カタログスペックを見ると、メリダ「ePASSPORT 400 EQ」の走行距離は、ECOモード:130km/NORMALモード:100km/HIGHモード:85km。ミヤタ「ROADREX 6180」の場合は、ECOモード:105km/NORMALモード:85km/HIGHモード:70km。約120kmのルートなので、メリダ「ePASSPORT 400 EQ」はバッテリーが余って、ミヤタ「ROADREX 6180」はバッテリーが切れてしまう可能性もあります。
以前にチャレンジした距離約35km・獲得標高約2,200mの富士山ヒルクライムでは、バッテリーを切らさずに上り切りましたが、今回は平坦路が中心。果たしてどんな結果になるのでしょうか?

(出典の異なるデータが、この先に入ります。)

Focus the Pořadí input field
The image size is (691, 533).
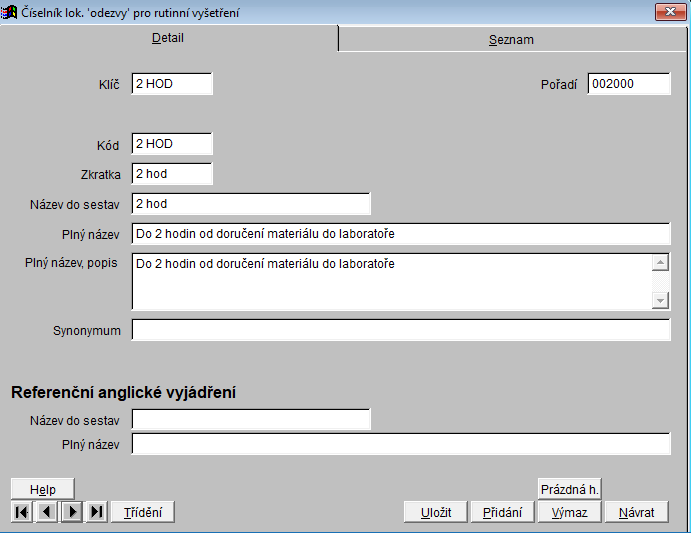628,84
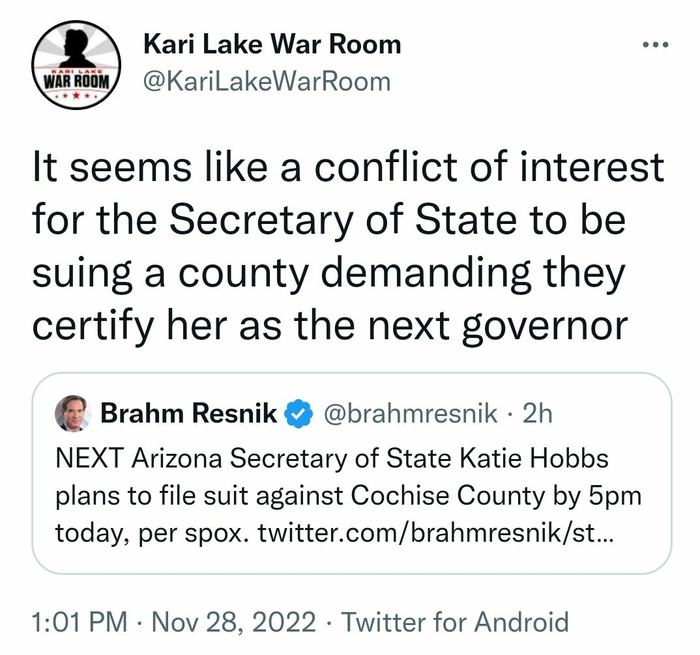Click the Twitter for Android source label
Image resolution: width=700 pixels, height=655 pixels.
point(455,621)
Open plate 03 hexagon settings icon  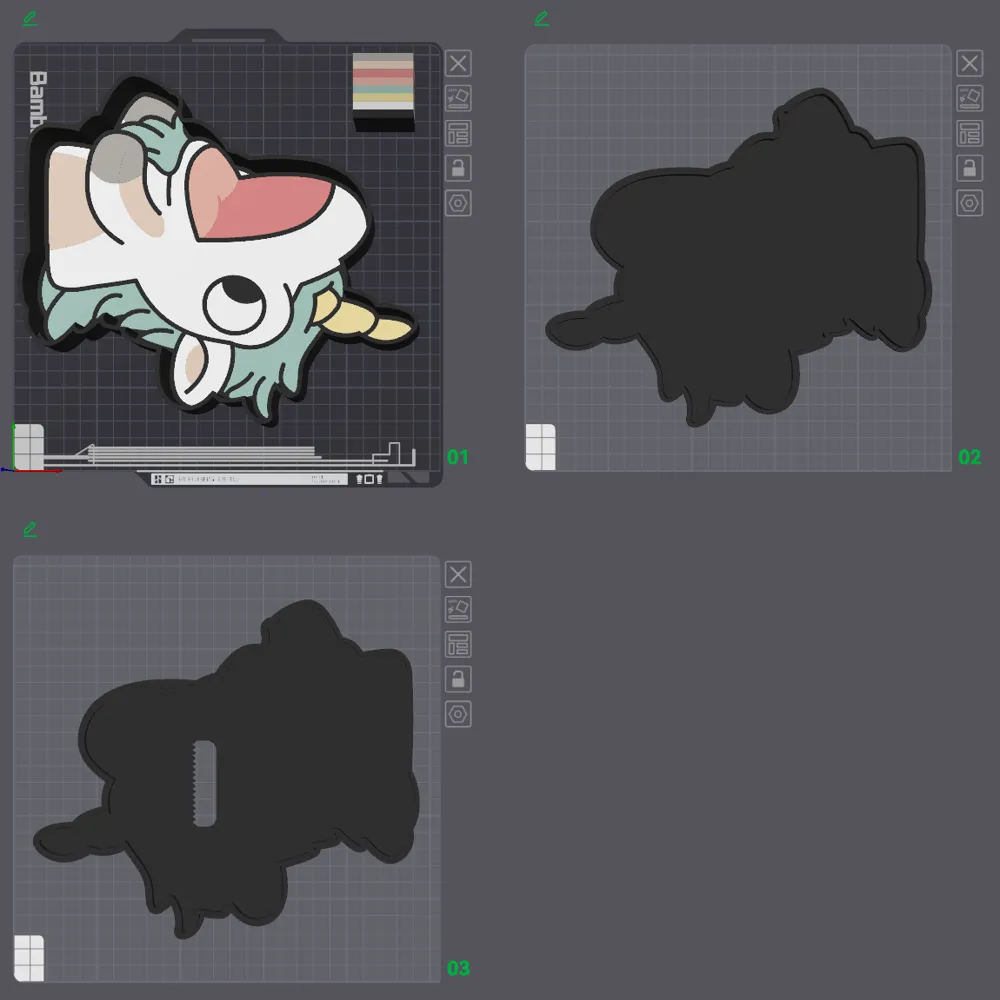[458, 714]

あっ、毎度のことですが、e-bikeとは「専用開発された電動ドライブユニットを搭載するスポーツタイプの自転車」のこと。電動アシスト自転車すべてがe-bikeではないので、お間違えないように。
インプレスから宇都宮を目指す
チャレンジしたのは2020年2月6日。朝6:00過ぎに集合・準備し、7:00過ぎに出発。撮影や休憩しながらでも17:00頃には宇都宮へ到着できる計算。その後、宇都宮で名物の餃子を食べて、現地で待機している回収車に乗って東京まで戻る計画です。10kmごとのバッテリー残量チェックを休憩にするので、きっとたどり着けるはず!!
前日までは気温も高く穏やかな日々が続いていたのに、この日からグッと冷え込みました。とはいえ快晴。e-bikeなので汗をかいて冷えることもないだろうし、まずは江戸川目指してe-bikeを走らせます。早朝だったこともあり交通量も少なく、順調に進んでいきます。ずっと続けるのは難しいでしょうが、2台ともアシスト領域外でも辛さを感じることはありません。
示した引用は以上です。